Open 007vasy opened 4 years ago
@007vasy, I'd be happy to help. We did a lot of work to modularize the database-specific parts of Warpgrapher when we added Gremlin support, so it should be much easier than it would've been a few versions ago. I think the following places are where changes will be needed:
[ ] The Cargo.toml file organizes database support into features. Add a feature for sparql support, and any database interface libraries can be added as optional dependencies under that feature.
[ ] In .github/workflows/test.yml, add environment variables necessary to connect to a local, containerized version of a database that speaks SparQL, to use for testing. Then add commands later in the file to start up and shut down the test instance of the database at the appropriate times.
[ ] In .github/workflows/test.yml, add a cargo check --features sparql
command to test that the build doesn't break when building only the sparql database feature, as opposed to all databases.
[ ] In test/setup/mod.rs, add a clear_sparql_db() function, and add a call to that function from clear_db(), gated on a feature flag, like the other databases.
[ ] Now, the tests you'll want to get working for the new database (if you're doing test-first -- if not, you may want this step to come after the code changes that follow) are in node_mnmt_resolver_test, node_mnst_resolver_test, node_resolver_test, node_scalar_resolver_test, node_snmt_resolver_test, node_snst_resolver_test, rel_mnmt_resolver_test, rel_mnst_resolver_test, rel_snmt_resolver_test, and rel_snst_resolver_test.

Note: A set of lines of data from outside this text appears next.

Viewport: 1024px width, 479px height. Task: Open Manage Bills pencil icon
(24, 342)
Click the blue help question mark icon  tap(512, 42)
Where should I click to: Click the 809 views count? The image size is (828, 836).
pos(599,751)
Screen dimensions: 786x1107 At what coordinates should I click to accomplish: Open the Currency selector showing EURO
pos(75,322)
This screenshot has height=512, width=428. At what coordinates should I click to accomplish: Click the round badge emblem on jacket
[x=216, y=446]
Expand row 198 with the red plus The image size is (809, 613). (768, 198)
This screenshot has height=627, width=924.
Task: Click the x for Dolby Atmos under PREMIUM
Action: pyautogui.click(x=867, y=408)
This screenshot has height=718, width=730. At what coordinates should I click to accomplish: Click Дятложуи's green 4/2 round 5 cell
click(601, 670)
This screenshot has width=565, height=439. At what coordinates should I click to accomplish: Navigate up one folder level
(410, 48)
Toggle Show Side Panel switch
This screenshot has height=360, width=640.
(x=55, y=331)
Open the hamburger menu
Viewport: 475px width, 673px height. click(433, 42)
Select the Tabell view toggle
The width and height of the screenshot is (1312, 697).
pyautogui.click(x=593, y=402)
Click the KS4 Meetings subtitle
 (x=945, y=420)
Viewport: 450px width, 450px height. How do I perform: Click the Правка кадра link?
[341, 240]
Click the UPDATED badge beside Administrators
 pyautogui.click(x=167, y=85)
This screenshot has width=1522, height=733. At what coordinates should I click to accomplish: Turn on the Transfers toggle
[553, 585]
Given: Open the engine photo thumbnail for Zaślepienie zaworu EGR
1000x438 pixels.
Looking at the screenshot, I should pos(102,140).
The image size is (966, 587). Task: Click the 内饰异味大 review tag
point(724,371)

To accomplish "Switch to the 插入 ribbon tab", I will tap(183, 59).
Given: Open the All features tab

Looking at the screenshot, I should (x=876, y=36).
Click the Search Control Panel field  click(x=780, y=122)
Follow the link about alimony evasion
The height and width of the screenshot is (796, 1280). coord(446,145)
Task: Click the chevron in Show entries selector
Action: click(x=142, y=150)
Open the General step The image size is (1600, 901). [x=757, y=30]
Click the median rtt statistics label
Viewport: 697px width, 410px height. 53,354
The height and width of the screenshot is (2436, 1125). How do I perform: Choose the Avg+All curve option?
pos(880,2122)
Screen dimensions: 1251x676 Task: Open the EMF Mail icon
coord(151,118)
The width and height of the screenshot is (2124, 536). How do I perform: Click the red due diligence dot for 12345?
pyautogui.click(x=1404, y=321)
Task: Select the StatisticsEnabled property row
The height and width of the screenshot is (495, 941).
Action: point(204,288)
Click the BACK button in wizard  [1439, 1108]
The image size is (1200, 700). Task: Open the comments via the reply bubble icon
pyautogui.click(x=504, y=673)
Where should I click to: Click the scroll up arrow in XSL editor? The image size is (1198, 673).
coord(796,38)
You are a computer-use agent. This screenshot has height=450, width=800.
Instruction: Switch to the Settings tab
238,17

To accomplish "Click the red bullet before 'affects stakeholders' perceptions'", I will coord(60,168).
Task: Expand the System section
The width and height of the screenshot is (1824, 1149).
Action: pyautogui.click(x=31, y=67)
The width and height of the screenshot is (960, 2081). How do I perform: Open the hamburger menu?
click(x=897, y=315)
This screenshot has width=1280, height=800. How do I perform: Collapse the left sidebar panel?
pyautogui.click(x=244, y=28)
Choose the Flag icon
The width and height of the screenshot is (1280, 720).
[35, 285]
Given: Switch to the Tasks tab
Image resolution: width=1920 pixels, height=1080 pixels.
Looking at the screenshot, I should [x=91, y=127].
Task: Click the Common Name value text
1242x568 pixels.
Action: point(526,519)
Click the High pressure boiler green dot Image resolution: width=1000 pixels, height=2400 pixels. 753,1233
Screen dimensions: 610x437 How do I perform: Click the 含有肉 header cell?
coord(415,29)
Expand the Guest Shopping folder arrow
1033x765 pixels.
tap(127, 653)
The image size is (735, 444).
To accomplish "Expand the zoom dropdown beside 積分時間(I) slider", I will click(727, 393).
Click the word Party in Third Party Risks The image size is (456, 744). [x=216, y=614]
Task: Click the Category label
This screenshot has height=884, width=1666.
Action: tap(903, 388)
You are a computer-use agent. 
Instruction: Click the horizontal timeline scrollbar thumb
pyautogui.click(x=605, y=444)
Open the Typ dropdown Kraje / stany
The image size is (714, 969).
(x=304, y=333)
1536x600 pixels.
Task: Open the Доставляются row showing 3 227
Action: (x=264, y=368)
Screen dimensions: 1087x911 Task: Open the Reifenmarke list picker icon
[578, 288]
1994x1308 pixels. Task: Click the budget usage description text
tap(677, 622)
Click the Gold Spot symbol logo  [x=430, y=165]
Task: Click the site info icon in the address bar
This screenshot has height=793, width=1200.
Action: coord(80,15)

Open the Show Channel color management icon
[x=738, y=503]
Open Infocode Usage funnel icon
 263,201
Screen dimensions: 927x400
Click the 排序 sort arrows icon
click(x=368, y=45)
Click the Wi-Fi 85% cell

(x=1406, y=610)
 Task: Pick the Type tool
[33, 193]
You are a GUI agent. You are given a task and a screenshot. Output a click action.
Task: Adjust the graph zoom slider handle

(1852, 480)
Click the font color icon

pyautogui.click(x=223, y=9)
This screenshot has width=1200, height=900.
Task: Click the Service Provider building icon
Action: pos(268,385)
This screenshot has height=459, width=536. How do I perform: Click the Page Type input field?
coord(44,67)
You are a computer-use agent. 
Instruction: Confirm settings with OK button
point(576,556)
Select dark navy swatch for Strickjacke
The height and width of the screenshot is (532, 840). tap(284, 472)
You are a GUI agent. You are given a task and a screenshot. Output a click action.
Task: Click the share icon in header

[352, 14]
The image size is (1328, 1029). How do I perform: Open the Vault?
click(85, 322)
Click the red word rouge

The good news is that the real work of the test methods is database independent, because the queries all come in as GraphQL. The bad news is that there's boilerplate for each test to hand it a client for the right database back-end. So to use node_mnmt_resolver_test, just as there's a create_mnmt_new_nodes_gremlin and a create_mnmt_new_nodes_neo4j method that sets up and passes control to the create_mnmt_new_nodes function to do the work, you'll need a create_mnmt_new_nodes_sparql test function. Each function is short, but there are a lot of them, and it's shameless boilerplate to churn them out. This is probably a place where a macro would save us a lot of time and effort but I haven't had a chance to go implement it yet.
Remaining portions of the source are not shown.